— Begin Supplied material —

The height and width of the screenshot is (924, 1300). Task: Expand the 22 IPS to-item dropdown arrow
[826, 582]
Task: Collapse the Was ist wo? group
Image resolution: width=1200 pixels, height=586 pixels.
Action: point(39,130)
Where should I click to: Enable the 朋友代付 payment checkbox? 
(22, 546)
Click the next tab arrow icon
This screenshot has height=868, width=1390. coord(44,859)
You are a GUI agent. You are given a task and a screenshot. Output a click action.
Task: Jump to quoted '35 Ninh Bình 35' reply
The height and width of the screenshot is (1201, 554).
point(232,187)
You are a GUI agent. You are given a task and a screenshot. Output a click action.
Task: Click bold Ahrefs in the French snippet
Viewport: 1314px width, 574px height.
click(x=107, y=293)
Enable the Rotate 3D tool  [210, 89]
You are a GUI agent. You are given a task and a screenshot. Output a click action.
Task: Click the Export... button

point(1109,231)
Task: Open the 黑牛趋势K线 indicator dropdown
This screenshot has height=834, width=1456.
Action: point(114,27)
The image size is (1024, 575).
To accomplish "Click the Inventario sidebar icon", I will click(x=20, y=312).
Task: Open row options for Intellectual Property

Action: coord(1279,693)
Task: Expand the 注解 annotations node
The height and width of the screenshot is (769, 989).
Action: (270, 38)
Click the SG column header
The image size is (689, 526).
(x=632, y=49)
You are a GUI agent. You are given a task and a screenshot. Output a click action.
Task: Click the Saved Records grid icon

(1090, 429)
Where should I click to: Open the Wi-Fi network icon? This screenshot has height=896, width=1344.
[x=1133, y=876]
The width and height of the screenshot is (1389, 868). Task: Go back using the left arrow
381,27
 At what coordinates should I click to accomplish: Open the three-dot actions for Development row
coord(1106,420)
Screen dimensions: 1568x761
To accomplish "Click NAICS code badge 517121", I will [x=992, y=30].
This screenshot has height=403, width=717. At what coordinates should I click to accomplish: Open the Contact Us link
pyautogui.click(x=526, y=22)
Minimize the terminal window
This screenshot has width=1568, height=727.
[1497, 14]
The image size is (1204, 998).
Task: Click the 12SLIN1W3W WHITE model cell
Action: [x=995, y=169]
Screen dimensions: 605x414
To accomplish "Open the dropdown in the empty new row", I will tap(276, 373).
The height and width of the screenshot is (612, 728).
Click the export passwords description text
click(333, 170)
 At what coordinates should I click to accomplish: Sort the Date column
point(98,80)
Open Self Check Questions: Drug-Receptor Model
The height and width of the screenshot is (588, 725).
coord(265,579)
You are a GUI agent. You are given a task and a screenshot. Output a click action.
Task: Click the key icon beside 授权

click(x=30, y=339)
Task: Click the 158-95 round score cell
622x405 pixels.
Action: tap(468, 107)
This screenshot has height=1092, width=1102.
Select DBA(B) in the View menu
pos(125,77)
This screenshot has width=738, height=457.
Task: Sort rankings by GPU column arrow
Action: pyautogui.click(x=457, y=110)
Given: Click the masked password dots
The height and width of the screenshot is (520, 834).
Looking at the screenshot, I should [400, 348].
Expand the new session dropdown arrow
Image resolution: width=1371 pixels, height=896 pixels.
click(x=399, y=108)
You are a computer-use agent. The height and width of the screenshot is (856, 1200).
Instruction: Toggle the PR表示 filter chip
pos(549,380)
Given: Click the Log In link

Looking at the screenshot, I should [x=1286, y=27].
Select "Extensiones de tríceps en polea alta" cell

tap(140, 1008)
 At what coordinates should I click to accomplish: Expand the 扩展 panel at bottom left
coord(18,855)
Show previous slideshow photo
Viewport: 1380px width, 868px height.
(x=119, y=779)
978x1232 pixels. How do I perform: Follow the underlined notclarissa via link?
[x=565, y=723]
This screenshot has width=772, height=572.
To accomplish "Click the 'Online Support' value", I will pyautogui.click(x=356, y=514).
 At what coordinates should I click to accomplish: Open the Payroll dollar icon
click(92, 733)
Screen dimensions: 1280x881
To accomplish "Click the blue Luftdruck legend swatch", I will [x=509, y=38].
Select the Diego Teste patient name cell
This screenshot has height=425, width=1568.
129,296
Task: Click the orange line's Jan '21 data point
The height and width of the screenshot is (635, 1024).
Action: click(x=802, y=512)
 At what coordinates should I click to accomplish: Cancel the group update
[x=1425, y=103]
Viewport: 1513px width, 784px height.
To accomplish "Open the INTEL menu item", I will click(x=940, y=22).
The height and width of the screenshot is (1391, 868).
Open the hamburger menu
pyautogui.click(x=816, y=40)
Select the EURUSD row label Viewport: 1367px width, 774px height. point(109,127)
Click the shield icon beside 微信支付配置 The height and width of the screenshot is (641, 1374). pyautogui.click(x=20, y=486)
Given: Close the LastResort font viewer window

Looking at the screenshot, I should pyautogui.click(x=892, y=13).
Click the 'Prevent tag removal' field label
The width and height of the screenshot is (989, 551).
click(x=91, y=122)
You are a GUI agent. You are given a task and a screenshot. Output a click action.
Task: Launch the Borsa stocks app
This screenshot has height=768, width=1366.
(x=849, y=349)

— End Supplied material —

**What is needed**
Which lines of the material contain the word "window"? Collect every one of them.

**Solved exercise**
Minimize the terminal window
Given: Close the LastResort font viewer window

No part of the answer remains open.